Hadoop MapReduce wordcount example in Java. Introduction to Hadoop job.

In this article we are going to review the classic Hadoop word count example, customizing it a little bit. As usual I suggest to use Eclipse with Maven in order to create a project that can be modified, compiled and easily executed on the cluster. First of all, download the maven boilerplate project from here: https://github.com/H4ml3t/maven-hadoop-java-wordcount-template

$ git clone git@github.com:H4ml3t/maven-hadoop-java-wordcount-template.git

If you want to compile it directly than you can

$ cd maven-hadoop-java-wordcount-template
$ mvn package

the result fat jar will be found in the target folder with name “maven-hadoop-java-wordcount-template-0.0.1-SNAPSHOT-jar-with-dependencies.jar“.

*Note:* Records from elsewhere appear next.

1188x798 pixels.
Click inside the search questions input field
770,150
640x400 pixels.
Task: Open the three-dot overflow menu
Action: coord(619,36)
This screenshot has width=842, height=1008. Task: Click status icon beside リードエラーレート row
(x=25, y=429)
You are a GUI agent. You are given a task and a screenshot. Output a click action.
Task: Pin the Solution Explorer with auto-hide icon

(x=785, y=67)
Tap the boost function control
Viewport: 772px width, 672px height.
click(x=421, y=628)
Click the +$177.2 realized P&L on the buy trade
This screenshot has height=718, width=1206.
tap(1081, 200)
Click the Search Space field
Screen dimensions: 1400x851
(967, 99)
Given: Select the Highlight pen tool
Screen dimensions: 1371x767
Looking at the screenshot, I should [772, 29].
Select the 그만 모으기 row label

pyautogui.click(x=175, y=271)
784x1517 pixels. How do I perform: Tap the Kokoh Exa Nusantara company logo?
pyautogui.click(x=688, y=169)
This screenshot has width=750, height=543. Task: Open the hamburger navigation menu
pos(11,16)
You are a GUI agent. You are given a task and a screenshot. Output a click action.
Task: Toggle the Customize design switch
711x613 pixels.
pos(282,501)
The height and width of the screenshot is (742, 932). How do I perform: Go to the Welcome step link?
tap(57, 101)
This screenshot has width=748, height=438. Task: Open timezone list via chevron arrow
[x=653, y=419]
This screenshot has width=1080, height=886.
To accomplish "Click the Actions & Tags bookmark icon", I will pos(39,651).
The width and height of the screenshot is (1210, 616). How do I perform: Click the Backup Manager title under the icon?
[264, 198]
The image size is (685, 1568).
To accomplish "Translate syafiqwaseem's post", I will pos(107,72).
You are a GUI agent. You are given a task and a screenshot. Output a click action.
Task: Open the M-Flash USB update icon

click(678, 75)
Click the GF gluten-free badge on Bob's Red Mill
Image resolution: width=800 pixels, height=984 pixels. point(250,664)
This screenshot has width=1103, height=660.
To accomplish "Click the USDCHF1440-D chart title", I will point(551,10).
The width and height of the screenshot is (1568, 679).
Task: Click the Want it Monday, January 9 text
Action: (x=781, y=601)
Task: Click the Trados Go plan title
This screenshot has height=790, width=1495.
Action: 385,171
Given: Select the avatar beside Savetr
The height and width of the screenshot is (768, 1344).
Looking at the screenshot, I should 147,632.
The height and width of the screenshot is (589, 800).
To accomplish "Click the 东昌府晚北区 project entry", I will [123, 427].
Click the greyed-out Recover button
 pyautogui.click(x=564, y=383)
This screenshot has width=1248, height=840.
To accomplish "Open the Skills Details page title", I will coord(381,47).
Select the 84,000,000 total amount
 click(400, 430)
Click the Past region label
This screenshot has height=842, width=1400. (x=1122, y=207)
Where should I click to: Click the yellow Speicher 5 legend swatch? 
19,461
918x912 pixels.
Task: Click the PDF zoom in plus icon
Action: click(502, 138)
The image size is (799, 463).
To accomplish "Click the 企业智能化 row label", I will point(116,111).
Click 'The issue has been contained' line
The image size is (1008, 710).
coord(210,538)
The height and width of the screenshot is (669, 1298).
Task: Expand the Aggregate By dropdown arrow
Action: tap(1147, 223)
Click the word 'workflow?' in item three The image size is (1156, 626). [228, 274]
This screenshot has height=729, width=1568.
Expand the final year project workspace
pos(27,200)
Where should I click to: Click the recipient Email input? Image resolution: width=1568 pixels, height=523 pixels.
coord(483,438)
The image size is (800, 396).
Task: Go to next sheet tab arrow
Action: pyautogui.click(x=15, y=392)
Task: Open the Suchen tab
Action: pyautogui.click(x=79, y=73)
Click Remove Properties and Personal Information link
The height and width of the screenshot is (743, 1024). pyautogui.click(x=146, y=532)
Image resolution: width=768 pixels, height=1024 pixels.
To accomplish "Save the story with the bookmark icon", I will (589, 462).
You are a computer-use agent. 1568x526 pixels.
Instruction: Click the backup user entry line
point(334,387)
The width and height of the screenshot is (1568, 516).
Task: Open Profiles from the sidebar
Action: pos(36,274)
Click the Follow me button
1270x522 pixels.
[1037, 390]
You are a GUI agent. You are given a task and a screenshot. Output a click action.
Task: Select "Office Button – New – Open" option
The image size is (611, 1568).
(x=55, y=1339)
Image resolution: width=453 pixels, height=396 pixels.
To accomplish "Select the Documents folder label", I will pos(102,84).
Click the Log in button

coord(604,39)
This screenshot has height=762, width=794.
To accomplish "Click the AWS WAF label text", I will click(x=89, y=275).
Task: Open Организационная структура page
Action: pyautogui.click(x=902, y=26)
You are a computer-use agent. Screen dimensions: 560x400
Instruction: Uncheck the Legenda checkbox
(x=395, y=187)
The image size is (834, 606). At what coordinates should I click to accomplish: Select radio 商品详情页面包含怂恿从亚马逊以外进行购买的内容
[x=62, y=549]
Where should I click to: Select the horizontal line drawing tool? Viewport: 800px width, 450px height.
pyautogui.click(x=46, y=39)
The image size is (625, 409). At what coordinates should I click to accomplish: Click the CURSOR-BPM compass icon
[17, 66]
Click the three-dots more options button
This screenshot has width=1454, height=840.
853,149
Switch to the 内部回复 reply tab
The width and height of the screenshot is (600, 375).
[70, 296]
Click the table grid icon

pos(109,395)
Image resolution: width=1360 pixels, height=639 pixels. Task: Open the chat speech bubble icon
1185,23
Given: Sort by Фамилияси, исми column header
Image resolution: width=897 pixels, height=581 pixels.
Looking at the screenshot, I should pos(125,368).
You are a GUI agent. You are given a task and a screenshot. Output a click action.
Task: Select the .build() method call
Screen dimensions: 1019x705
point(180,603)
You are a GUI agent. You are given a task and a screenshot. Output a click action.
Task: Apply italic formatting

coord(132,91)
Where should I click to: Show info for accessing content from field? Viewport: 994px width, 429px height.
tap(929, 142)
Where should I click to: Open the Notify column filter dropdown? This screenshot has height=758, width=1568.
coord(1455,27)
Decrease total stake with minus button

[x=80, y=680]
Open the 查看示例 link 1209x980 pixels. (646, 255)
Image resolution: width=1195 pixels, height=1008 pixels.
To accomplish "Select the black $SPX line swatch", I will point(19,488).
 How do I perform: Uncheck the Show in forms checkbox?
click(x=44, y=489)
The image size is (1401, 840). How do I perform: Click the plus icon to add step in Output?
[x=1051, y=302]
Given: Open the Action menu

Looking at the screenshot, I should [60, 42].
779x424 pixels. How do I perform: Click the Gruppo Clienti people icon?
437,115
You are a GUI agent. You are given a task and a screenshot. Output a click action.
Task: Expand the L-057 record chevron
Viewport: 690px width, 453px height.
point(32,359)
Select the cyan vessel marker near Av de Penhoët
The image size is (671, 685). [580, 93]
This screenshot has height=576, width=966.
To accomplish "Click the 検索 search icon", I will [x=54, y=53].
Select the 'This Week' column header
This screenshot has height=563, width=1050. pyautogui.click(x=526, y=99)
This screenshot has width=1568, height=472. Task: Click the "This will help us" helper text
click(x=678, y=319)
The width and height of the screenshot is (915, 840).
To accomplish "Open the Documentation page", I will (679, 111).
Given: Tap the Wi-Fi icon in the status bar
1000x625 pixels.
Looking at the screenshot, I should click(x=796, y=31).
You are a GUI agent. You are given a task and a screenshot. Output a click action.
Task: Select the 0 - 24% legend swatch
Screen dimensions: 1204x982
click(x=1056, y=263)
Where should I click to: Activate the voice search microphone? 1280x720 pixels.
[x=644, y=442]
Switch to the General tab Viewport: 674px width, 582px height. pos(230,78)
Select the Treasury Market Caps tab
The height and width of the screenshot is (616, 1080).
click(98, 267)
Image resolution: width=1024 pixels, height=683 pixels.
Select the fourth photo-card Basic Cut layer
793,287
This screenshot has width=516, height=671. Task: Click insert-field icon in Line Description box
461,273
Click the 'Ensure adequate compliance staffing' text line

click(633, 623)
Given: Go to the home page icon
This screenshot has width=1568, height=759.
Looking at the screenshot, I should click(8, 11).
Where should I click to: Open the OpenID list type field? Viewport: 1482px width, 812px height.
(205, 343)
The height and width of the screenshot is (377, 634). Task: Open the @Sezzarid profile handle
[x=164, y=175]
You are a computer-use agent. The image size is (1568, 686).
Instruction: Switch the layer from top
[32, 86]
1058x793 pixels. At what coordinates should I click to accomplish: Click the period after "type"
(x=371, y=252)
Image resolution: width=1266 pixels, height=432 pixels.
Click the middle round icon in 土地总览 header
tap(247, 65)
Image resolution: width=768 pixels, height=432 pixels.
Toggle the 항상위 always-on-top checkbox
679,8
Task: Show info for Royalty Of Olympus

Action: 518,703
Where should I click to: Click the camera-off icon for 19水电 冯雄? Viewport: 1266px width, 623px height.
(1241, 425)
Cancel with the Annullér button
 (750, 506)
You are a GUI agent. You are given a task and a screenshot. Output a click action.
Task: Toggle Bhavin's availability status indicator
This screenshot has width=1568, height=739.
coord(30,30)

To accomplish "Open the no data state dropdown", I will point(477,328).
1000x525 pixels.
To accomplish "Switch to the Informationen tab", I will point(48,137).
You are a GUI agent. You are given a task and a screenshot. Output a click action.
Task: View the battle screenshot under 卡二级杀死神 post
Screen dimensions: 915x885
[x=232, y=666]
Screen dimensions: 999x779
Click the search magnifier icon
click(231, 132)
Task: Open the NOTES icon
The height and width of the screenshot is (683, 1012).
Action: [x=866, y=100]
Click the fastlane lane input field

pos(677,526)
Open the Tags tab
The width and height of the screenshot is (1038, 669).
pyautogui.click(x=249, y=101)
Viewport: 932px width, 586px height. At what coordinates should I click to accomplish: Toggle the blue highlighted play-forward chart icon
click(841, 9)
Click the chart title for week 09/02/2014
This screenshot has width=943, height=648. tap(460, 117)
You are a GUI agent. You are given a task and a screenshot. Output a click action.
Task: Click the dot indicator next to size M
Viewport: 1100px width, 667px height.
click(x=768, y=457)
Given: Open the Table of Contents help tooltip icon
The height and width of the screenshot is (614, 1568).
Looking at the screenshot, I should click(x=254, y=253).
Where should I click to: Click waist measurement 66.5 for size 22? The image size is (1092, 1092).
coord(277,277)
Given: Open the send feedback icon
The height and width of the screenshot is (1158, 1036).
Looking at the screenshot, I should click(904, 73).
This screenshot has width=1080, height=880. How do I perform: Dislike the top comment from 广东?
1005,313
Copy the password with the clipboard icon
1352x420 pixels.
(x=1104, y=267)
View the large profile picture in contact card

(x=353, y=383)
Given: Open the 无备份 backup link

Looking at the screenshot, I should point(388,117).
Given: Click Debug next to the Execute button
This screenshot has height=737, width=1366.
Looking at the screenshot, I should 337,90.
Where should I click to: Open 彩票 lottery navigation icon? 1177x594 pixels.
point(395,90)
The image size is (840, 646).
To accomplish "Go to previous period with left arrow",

Alternatively, if you want to modify the code (like we are about to do now) open Eclipse and go for [File] -> [Import] -> [Existing maven project] -> Browse for the directory of the project -> [Finish]. To compile, right-click on the project folder, then [Run As] -> [Maven build…] -> specify as goals “clean package” -> [Run]. Like before you can find the result “with-dependency” jar in the target folder. Of course you can use any other Java IDE that supports maven or also a text editor and then the maven command!

Let’s first review what means doing a word count (or in general, executing a job) in Hadoop: there is a first phase in which input data are read, parsed and elaborated for the counting; than there is a middle phase in which elements are delivered and sorted across components, and the last phase in which there is the actual counting and result writing.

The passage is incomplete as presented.